After 0.639 s drop will drop on the floor.

The time intervals between all the drops are same.

Between those 4 drops there are three equal intervals of time.

Therefore,

$$\begin{gathered} t=\frac{0.639}{3} \\ =0.213\mathrm{s} \end{gathered}$$

Time of second drop leaving the nozzle after the first drop is 0.213 s.

Time of third drop leaving the nozzle after the second drop is 0.213 s.
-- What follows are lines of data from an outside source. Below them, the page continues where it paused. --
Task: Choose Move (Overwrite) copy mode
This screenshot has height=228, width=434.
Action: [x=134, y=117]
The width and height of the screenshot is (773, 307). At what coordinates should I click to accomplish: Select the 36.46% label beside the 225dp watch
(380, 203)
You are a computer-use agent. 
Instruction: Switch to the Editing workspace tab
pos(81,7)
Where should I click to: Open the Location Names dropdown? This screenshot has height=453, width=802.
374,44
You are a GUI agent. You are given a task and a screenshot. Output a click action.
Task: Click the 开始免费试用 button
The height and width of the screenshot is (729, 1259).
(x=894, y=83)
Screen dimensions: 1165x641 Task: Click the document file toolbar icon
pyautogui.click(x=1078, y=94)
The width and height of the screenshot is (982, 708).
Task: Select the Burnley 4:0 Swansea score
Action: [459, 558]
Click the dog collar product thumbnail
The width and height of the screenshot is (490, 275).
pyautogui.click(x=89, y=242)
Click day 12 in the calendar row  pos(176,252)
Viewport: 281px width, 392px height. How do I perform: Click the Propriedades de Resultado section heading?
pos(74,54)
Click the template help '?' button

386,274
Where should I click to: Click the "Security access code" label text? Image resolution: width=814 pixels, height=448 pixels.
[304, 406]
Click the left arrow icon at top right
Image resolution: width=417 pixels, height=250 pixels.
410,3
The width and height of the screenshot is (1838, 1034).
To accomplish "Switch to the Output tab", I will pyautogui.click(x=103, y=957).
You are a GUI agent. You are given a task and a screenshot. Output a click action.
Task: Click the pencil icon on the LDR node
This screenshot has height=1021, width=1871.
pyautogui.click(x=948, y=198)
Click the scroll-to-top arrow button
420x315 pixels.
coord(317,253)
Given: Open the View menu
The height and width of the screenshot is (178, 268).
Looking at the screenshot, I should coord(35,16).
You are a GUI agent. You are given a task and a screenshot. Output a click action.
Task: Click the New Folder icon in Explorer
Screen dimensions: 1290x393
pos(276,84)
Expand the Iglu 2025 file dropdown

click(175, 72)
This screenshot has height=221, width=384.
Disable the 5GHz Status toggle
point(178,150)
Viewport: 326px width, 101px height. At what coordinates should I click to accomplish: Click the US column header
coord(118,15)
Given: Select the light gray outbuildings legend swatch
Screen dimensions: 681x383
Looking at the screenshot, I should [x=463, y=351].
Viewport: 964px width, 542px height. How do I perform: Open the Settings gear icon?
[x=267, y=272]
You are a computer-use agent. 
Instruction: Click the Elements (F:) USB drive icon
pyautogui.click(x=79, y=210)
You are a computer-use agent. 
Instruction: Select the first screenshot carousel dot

Time of second drop and nozzle when first drop falls on the floor is,

$$\begin{gathered} t_2=0.693-0.426 \\ =0.213s \end{gathered}$$

Time of third drop and nozzle when first drop falls on floor is,

$$\begin{gathered} t_3=0.693-0.426 \\ =0.213s \end{gathered}$$

(a) Determination of the distance second drop from the nozzle

To calculate the distance of the second drop from the nozzle, use the time taken by the second drop to fall on the ground. The time is 0.426 s . Therefore,

$$\begin{gathered} ∆\mathrm{y}={\mathrm{v}}_1\mathrm{t}+0.5{\mathrm{at}}^2 \\ {\mathrm{y}}^2=\left(0.5\right)\left(-9.8\right)\left(0.{426}^2\right) \\ =-0.889\mathrm{m} \end{gathered}$$

Therefore, the second drop is 0.889 m below the nozzle.

(b) Determination of the distance third drop from the nozzle

Similarly, to calculate the distance of the third drop from the nozzle, use the time taken by the third drop to fall on the ground. The time is 0.213 s . Therefore,

$$\begin{gathered} ∆y=v_{1}t+0.5a{t}^2 \\ {y}^3=\left(0.5\right)\left(-9.8\right)\left(0.{213}^2\right) \\ =-0.222m \end{gathered}$$

Therefore, third drop is 0.222 m below the nozzle.